Kearifan Lokal merupakan adat dan kebiasan yang telah mentradisi dilakukan oleh sekelompok masyarakat secara turun temurun yang hingga saat ini masih dipertahankan keberadaannya oleh masyarakat hukum adat dalam suatu wilayah di negara tercinta Indonesia ini, seperti Subak di Bali, Bera di Kalimantan dan lain sebagainya.

Di Propinsi Sumatera Barat yang sering juga disebut dengan Ranah Minang, juga terdapat beberapa jenis Kearifan Lokal yang berkaitan dengan pengelolaan Hutan Tanah dan Air diantaranya Rimbo Larangan, Banda Larangan, Tabek Larangan, Mamutiah Durian, Parak, Menanam Tanaman Keras sebelum Nikah, Goro Basamo dan masih banyak lagi yang lainnya.


Rimbo Larangan (Hutan Larangan )
yaitu hutan yang menurut aturan adat tidak boleh ditebang karena fungsinya yang sangat vital sekali sebagai persediaan air sepanjang waktu untuk keperluan masyarakat, selain itu kayu yang tumbuh dihutan juga dipandang sebagai perisai untuk melindungi segenap masyarakat yang bermukim disekitar hutan dari bahaya tanah longsor.
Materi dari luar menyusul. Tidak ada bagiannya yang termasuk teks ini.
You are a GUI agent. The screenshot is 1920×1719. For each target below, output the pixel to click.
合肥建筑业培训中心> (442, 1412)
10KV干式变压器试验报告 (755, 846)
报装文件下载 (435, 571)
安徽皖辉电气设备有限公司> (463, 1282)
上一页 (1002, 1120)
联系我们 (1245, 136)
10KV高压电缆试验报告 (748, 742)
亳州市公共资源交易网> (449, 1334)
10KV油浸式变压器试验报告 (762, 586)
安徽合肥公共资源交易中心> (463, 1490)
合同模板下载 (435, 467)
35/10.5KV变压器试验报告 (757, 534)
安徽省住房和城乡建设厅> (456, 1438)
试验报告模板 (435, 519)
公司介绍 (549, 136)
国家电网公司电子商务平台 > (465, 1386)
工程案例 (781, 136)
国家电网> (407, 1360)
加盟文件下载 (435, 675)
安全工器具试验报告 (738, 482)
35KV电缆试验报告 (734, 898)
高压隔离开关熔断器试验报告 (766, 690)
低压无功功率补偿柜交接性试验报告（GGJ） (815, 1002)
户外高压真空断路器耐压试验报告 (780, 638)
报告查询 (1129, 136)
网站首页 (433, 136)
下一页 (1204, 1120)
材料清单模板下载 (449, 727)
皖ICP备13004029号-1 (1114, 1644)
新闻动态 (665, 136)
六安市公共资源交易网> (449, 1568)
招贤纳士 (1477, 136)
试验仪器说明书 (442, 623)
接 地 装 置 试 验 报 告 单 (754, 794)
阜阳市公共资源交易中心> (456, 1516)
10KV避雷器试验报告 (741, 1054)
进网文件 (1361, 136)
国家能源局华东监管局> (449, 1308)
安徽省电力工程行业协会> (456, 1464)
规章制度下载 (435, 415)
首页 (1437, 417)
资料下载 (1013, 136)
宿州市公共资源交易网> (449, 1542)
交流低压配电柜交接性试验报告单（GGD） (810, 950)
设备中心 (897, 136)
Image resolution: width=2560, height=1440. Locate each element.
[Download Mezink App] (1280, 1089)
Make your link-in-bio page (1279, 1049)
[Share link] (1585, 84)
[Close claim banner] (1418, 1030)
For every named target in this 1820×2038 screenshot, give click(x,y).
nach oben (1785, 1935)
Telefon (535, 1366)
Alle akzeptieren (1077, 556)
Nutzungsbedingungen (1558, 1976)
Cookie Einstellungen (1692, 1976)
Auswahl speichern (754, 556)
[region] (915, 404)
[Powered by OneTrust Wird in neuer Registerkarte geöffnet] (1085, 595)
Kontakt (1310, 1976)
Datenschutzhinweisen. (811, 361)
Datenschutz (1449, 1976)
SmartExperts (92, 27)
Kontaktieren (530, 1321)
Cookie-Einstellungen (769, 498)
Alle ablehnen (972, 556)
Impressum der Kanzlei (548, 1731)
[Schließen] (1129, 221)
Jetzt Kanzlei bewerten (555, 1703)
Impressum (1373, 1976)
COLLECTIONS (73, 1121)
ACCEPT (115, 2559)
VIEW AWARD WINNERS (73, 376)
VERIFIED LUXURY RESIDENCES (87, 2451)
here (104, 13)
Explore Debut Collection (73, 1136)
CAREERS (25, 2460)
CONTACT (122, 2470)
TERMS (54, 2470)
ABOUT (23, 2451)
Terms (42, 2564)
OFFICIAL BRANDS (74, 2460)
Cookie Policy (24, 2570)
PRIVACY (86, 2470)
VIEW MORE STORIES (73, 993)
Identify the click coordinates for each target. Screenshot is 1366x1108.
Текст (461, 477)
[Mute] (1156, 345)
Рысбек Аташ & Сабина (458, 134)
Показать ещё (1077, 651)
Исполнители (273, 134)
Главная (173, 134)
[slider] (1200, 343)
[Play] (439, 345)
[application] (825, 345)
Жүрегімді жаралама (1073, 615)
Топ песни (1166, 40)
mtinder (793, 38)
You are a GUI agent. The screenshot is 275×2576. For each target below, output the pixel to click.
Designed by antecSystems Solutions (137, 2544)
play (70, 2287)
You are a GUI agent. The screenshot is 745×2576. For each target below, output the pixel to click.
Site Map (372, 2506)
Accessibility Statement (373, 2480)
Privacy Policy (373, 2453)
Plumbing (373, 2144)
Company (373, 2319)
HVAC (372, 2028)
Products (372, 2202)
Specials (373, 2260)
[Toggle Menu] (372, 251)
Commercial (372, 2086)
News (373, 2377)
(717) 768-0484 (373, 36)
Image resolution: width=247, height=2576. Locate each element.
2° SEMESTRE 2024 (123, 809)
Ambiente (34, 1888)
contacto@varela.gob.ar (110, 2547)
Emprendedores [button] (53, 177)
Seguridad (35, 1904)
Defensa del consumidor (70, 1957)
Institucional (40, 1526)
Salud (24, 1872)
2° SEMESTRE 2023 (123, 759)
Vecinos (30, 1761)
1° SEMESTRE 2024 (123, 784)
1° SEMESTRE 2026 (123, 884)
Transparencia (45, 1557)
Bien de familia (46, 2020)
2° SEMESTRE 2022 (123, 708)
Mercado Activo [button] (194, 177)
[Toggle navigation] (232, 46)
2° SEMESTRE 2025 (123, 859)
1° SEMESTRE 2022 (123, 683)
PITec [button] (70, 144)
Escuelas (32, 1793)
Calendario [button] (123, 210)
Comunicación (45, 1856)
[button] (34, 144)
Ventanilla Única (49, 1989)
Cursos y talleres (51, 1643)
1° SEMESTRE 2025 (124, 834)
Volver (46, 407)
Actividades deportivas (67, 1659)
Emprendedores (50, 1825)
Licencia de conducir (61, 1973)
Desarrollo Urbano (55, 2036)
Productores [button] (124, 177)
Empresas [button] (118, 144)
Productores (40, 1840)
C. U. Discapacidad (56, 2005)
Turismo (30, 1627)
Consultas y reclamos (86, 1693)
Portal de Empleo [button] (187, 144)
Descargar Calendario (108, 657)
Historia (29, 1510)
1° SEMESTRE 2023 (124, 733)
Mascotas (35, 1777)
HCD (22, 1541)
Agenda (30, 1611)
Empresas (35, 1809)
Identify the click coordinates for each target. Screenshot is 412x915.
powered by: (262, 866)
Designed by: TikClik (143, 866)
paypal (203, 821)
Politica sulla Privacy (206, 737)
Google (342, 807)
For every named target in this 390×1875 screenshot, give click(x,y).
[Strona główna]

Apabila ada terdapat diantara warga yang akan membuat rumah yang membutuhkan kayu, maka harus minta izin lebih dulu kepada aparat Nagari melalui para pemangku adat untuk menebang kayu yang dibutuhkan dengan peralatan Kapak dan Gergaji tangan.

Banda Larangan ( Sungai, Anak Sungai / Kali Larangan )
merupakan suatu aliran sungai yang tetap dijaga agar tidak tercemar dari bahan atau benda yang bersifat dapat memusnahkan segenap binatang dan biota lainnya yang ada di aliran sungai sehingga tidak menjadi punah, seperti halnya warga masyarakat tidak boleh menangkap ikan dengan cara Pengeboman, memakai racun, memakai aliran listrik dan lain sebagainya. Untuk panen Ikan dari Banda Larangan tersebut, pihak Pemangku Adat dan Aparat Nagari melaksanakan dengan cara membuka larangan secara bersama-sama masyarakat untuk kepentingan bersama dan hasilnya selain untu masyarakat juga sebahagian untuk KAS Nagari. Biasanya Banda Larangan ini dibuka sekali setahun atau sekali dua tahun tergantung kesepakatan Para Pemangku Adat.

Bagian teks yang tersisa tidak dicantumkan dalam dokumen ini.